I would like to know from someone who deeply understands double-precision floats: is it possible create an SVG that is visually correct at 1,000,000,000% zoom?

Honestly, I'm struggling with getting a grasp on the math of this:

9007199254740992 (The max value of a double-float according to https://stackoverflow.com/a/1848953/2328064 ) is larger than 1,000,000,000 so it seems to be reasonable that if something is 2 or even 2000 wide, that it would still be small when starting at 9007199254740992 and zooming 1,000,000,000%.

Hypothetical examples as ways to approach the question:

• If we created an SVG of a 2D slice of the entire visible universe how far could we zoom in before floating point rounding started shifting things by 1 pixel?
• If we start with an SVG that is 1024x1024, can we create a 'microscopic' grid that is both visible and visually correct at 1,000,000,000% zoom? (Like, say, we can see 20+ equidistant squares)

Edit:

Based on everything so far, the definitive answer is yes (with some important and interesting caveats for actually viewing this SVG).

1. In order to get the most precision at high zoom, start at the centre.
2. The SVG spec is not designed for this level of precision. This is especially true of the spec for SVG viewers.
3. (Not mentioned below) Typically curves are represented in software as Bézier curves, and standard Bézier curve implementations do not draw mathematically perfect circles.

Answer 1

Of course it is. Floating point math deals with relative, not absolute, precision. If you created a regular polygon at the origin, with radius 1e-7, then zoomed it to 1e7X size, you would expect to see a regular polygon with the same size and precision as an unzoomed circle with radius 1.

If you were to create the same regular polygon with vertices centered at (0, 1e9) or so, you'd expect to see some serious error. Doubles that large do not have enough absolute precision to accurately represent a shape that small.

However, there's another way to express "shapes far from the origin" in SVG, using a node transformation. If you were to specify the polygon relative to the origin, but give it a translation of (0,1e9), and zoomed to that point, you'd expect to see the same precision as the origin-centered polygon.
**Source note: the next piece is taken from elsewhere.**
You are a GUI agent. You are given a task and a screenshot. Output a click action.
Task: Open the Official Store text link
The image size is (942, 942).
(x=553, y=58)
HOWEVER however, all this assumes that the SVG renderer in question is designed to do such things in the most precise possible manner (such as composing the shape and view transformations before applying them to the vertices, rather than applying one at a time). I'm not sure if any of the SVG renderers out there go to such lengths, given the unusualness (some might say, the wrong-headedness) of such a use case.

Answer 2

TL;DR: It is possible to create such an SVG file, but it's impossible to know if a renderer or other tools that merely follow the spec will render/process it correctly.

This is a case of the SVG standard being too vague. Since the renderers, canvses, etc. only have to follow the spec, the realistic answer is: you can create it, but it won't be usable for what you intend to use it for.

Answer 3

Most likely no.

The double has around 53 bits precision, so when doing a multiplication of 1e9 percent you could get a small amount of, but there are no guarantees. Maybe not enough to not stay in the correct pixel, but I guess you should create your own solution working and have a look at rasterisation, because that's what you seem to need to know more about.